# War Games



## Mapface (Apr 1, 2022)

Would you bet on events in the war?
"Does Russia launch another super sonic by Tuesday 00:00 UTC?"
"Does Military base X get attacked by Monday 00:00 UTC?" 
"Has China invaded Taiwan before April 10th 2022 00:00 UTC?"

Just curious if there's interest for this. There's an interesting protocol behind it. It's live, but I just want to start a discussion first.


----------



## Blasterisk (Apr 1, 2022)

If I thought I had an "in",  I'd do much more productive things than bet on people's lives for my own amusement.


----------



## Mapface (Apr 1, 2022)

Blasterisk said:


> If I thought I had an "in",  I'd do much more productive things than bet on people's lives for my own amusement.


This IS the productive thing.
There's a protocol that governs the truth.
At it's core, it's a governance protocol.
We're entering a decentralized economy. This protocol is key to governing a decentralized economy.
I don't get into all that political debate, but it sounds like it'd be an anarcho-capitalist's dream. The whole world wouldn't be like them, but this would give room for people like that in this world.

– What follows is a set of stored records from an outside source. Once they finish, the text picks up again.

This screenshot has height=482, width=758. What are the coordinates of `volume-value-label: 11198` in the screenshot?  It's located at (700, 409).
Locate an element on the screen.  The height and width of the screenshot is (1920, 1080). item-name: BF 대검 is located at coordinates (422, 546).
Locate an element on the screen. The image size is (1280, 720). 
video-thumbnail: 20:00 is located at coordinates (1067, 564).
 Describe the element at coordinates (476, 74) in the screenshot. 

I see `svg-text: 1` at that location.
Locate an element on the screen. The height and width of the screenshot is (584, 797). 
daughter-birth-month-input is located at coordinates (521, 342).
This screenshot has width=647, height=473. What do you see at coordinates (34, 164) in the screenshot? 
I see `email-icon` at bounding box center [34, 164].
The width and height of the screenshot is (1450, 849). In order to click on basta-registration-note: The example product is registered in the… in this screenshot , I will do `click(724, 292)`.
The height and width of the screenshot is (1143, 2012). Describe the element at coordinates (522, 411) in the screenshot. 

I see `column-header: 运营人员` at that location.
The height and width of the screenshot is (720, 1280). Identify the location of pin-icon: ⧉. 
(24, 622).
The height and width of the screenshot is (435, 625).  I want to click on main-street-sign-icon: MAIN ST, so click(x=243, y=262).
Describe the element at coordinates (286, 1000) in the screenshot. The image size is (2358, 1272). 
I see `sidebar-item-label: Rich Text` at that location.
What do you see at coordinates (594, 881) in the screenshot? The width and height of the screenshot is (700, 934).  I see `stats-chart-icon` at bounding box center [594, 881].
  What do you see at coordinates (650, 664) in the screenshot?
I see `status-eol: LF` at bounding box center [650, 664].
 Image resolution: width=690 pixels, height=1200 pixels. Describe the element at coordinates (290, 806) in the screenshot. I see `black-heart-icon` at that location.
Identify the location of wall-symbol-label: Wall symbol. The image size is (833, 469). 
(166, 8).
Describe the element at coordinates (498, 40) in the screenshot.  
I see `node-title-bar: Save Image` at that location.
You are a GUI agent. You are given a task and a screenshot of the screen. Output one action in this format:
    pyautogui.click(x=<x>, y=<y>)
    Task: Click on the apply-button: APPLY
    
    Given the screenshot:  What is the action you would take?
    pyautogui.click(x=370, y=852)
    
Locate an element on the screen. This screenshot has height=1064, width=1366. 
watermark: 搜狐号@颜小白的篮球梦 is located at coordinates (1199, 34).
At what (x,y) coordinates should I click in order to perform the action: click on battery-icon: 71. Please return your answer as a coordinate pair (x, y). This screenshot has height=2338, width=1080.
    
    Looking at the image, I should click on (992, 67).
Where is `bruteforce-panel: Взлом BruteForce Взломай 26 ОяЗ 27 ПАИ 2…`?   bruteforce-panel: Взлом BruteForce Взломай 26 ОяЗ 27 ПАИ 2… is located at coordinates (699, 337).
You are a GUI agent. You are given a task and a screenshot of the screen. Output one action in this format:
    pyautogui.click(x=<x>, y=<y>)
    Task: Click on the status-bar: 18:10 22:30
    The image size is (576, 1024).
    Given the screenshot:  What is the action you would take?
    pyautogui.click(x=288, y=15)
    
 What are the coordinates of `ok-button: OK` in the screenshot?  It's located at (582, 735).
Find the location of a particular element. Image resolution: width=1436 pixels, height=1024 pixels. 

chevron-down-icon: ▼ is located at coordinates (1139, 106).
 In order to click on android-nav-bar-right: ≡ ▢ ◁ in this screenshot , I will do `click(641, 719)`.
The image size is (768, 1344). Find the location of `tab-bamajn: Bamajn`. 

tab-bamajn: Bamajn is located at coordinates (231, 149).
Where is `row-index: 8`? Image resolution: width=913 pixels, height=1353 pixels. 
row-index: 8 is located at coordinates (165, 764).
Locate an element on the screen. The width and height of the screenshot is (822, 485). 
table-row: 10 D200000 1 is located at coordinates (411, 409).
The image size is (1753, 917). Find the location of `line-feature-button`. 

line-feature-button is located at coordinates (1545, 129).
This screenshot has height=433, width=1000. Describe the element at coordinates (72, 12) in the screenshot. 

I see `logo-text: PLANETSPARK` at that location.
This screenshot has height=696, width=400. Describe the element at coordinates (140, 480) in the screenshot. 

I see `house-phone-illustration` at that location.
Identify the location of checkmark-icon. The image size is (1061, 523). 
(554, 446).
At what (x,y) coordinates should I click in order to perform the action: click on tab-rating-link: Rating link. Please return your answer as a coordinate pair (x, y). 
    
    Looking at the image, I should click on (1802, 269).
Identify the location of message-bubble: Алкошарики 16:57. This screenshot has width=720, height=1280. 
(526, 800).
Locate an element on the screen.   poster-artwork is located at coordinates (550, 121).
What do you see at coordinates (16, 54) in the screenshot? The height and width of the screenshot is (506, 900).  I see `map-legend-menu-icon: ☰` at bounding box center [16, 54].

So. Back to this being the productive thing.
As more money comes in, it'll begin to steer incentives. Boom.
It'll become so large, state actors will not be able to do anything about it.
The protocol, at the same time, will be governing the truth of other things, a rapidly growing ecosystem that can  (blah blah  blah  blah physical ecosystem blah  blah blah)

$100,000+ behind the current DAO.


----------